> _Exercise details_: Below is some data. Retype exactly the lines starting at the one with "Refresh the page" and ending at the one with "You are a computer-use agent. The height".

> _Supplied material_:
--*--

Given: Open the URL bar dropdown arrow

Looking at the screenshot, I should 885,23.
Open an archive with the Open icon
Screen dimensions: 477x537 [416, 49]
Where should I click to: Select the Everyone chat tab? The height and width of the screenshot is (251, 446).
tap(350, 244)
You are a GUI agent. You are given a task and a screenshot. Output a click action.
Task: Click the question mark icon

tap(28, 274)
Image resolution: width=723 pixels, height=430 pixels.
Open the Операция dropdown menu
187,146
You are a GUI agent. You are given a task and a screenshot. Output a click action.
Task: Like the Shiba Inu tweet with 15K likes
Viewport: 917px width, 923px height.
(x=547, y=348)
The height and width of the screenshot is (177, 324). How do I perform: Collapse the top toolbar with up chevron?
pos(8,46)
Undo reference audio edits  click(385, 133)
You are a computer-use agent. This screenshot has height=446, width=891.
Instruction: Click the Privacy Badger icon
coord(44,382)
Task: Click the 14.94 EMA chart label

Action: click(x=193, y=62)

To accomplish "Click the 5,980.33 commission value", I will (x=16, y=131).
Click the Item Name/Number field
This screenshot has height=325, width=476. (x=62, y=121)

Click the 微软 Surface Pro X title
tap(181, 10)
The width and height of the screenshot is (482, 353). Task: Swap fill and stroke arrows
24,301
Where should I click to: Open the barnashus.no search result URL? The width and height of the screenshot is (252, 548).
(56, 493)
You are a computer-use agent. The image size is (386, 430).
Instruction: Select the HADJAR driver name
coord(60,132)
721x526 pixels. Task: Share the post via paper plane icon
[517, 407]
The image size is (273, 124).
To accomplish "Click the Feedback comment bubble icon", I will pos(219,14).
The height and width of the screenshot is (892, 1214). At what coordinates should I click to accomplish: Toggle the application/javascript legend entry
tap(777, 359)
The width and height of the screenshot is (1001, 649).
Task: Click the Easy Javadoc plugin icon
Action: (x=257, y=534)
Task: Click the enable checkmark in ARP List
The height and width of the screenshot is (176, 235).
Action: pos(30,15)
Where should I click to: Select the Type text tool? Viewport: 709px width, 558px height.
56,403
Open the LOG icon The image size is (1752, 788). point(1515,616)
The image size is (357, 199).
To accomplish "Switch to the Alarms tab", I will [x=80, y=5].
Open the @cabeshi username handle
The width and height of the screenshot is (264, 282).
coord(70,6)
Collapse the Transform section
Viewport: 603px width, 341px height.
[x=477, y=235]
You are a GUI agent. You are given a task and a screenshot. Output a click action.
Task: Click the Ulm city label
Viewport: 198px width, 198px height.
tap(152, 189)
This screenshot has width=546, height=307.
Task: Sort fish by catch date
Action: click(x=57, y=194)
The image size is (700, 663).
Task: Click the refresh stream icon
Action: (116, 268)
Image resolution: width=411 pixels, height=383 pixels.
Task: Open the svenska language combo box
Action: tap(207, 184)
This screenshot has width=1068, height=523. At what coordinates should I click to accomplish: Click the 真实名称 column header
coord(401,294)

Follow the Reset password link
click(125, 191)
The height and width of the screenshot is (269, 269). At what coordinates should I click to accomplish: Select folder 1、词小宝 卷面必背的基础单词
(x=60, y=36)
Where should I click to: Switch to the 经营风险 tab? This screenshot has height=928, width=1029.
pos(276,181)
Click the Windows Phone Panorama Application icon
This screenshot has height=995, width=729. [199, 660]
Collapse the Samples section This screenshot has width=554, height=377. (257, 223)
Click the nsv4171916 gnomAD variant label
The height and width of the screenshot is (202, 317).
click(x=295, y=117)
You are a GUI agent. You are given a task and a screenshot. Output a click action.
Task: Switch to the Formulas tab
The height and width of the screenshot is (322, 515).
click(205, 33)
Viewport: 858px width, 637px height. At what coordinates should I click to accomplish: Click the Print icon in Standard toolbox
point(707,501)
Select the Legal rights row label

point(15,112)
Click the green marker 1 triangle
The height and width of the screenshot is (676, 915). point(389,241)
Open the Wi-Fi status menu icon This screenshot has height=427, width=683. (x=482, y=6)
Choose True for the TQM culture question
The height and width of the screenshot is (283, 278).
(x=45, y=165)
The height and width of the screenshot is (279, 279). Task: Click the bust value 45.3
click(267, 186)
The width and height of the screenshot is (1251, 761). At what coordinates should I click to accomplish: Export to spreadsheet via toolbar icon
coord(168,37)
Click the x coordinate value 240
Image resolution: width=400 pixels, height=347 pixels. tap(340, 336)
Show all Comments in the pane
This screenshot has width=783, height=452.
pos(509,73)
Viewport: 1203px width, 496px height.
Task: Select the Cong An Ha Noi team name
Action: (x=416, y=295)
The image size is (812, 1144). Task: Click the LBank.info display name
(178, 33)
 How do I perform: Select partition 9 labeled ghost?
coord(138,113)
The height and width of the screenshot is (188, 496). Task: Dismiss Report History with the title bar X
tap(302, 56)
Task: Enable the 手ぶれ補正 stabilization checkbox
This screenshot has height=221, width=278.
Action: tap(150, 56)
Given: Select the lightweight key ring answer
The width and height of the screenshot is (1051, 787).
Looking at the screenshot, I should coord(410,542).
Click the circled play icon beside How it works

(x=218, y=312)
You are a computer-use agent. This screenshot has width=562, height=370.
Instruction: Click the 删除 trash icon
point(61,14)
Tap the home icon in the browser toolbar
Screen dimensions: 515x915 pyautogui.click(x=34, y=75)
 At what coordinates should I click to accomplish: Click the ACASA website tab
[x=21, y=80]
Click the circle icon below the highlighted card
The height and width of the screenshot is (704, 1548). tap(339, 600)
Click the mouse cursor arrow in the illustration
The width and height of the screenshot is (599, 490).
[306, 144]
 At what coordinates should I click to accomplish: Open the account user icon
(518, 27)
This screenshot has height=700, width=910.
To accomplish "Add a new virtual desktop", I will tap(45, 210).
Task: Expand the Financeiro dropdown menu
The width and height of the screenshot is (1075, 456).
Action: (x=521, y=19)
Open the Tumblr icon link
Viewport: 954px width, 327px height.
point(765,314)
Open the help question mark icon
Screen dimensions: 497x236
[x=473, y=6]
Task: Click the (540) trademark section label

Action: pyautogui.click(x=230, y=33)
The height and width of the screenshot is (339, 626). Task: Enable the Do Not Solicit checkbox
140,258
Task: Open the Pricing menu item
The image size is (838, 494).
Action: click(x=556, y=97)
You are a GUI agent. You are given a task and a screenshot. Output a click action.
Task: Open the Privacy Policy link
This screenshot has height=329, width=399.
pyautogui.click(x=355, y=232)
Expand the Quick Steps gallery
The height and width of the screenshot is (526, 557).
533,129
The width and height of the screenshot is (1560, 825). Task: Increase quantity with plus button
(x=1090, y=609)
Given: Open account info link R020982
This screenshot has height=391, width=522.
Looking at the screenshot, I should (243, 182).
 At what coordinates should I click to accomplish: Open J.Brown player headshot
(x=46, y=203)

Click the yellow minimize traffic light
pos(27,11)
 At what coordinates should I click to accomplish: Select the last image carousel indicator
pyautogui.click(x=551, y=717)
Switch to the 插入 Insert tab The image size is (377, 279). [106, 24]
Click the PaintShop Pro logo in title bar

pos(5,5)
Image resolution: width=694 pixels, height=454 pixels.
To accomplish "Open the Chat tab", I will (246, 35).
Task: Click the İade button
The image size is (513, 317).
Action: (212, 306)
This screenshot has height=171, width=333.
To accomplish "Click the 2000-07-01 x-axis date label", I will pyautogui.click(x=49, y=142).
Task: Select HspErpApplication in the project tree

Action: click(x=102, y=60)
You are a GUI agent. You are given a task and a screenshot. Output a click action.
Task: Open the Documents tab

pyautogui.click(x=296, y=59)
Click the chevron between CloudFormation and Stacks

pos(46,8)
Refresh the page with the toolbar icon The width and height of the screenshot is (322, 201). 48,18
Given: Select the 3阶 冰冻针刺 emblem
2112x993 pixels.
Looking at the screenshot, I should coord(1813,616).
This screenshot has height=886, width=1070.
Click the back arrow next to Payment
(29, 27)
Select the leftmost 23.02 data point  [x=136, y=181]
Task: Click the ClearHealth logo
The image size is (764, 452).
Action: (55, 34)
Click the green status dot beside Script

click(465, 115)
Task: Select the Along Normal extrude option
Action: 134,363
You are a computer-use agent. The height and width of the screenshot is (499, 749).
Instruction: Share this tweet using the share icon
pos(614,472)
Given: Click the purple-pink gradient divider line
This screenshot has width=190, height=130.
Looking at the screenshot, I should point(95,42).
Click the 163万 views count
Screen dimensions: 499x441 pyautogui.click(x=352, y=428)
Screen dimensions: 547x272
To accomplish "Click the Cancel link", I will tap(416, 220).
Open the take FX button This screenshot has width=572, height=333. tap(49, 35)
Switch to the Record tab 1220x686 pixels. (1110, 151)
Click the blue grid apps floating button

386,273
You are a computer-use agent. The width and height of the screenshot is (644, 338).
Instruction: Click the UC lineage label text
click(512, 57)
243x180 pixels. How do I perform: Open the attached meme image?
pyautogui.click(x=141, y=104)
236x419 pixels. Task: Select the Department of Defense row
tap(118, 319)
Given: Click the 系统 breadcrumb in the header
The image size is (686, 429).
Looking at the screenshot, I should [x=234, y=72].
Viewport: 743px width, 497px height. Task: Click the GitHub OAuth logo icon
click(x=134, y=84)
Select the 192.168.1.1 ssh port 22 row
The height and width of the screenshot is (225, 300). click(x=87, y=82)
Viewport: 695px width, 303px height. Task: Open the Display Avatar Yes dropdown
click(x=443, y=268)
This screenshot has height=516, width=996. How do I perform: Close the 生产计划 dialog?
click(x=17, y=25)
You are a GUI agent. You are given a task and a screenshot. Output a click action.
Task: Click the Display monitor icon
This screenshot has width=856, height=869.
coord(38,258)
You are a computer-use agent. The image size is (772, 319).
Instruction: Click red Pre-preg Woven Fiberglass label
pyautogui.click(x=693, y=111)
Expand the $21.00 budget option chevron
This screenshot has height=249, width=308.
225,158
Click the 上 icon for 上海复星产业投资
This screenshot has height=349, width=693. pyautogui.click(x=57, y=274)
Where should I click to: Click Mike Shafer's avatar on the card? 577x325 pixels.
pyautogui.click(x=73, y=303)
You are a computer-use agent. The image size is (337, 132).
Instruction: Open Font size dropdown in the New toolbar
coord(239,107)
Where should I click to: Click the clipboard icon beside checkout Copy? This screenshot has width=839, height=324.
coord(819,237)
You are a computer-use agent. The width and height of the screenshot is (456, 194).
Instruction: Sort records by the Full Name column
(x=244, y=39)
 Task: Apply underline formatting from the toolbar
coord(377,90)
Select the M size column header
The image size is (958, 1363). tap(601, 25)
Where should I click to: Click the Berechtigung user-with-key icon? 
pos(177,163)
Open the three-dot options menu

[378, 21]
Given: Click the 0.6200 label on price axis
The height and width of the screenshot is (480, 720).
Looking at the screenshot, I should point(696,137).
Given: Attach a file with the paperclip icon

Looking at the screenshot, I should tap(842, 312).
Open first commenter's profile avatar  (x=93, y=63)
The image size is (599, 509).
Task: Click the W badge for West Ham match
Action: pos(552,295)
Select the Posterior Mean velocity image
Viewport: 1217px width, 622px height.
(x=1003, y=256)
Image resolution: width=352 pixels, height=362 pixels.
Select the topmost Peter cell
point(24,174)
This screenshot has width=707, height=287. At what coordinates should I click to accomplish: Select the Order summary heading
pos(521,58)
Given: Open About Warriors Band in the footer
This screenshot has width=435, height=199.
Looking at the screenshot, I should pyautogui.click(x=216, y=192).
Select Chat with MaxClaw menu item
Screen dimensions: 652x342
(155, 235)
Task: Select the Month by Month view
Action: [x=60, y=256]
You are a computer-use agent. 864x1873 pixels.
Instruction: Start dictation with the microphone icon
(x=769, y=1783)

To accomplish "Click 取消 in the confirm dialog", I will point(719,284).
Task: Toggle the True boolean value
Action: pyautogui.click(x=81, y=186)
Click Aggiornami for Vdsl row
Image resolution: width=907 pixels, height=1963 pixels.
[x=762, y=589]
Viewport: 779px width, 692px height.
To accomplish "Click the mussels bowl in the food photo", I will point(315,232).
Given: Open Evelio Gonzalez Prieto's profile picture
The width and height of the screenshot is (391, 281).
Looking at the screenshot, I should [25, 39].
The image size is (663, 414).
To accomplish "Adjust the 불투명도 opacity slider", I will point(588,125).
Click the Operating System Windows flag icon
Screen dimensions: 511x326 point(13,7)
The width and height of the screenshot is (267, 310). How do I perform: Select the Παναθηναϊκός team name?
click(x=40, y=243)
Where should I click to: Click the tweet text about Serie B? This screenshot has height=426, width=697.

--*--

> _Result_:
Refresh the page with the toolbar icon The width and height of the screenshot is (322, 201). 48,18
Given: Select the 3阶 冰冻针刺 emblem
2112x993 pixels.
Looking at the screenshot, I should coord(1813,616).
This screenshot has height=886, width=1070.
Click the back arrow next to Payment
(29, 27)
Select the leftmost 23.02 data point  [x=136, y=181]
Task: Click the ClearHealth logo
The image size is (764, 452).
Action: (55, 34)
Click the green status dot beside Script

click(465, 115)
Task: Select the Along Normal extrude option
Action: 134,363
You are a computer-use agent. The height and width of the screenshot is (499, 749).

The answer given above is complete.